◆ **WHAT TO PRODUCE**: Restate the lines word for word, from the one containing "Click the Drop Off Time input field" through the last line of the entries below, without any other lines.
-- SOURCE MATERIAL follows --
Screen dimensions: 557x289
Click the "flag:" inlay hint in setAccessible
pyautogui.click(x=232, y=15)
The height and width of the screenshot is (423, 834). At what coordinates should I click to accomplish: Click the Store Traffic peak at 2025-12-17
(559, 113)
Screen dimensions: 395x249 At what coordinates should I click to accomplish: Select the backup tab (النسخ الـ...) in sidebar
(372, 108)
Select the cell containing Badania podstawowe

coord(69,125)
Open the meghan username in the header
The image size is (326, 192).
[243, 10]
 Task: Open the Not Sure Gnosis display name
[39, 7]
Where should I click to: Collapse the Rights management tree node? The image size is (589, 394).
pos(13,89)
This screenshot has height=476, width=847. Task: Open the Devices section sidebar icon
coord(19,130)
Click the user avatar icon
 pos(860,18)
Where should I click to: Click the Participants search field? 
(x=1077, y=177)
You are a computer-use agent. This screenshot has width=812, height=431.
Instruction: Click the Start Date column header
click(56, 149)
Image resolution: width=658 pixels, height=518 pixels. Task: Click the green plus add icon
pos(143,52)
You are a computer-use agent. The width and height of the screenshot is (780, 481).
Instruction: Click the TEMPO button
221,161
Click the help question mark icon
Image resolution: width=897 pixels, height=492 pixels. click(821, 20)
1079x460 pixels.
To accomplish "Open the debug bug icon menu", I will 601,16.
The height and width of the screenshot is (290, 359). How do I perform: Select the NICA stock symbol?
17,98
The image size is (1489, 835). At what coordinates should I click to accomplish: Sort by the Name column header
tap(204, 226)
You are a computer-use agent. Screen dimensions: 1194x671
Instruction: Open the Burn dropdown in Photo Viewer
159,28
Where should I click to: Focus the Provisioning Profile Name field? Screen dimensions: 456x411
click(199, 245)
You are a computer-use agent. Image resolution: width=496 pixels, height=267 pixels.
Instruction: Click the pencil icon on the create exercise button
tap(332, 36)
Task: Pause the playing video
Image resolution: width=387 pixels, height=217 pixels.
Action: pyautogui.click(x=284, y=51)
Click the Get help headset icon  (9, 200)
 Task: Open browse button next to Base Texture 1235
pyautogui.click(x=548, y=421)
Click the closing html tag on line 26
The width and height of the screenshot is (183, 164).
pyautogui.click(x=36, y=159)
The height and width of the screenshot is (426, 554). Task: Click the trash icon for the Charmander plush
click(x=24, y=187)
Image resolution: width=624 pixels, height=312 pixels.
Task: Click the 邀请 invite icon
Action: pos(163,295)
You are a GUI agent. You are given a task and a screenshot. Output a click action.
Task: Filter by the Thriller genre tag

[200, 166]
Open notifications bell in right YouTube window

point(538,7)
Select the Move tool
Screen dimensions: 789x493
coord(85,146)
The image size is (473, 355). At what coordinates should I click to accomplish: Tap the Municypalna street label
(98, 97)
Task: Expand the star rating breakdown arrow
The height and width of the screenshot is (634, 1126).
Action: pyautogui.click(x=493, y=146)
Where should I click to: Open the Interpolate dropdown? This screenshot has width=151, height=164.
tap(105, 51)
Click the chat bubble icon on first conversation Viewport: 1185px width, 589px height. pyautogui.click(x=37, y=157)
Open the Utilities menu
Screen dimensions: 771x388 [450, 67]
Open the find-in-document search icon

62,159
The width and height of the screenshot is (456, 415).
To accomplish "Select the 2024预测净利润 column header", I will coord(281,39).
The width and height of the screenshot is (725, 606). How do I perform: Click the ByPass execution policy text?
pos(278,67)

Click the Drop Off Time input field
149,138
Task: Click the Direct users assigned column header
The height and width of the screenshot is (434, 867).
-- SOURCE MATERIAL concluded --
◆ **RESPONSE TO THIS TASK**:
Click the Drop Off Time input field
149,138
Task: Click the Direct users assigned column header
The height and width of the screenshot is (434, 867).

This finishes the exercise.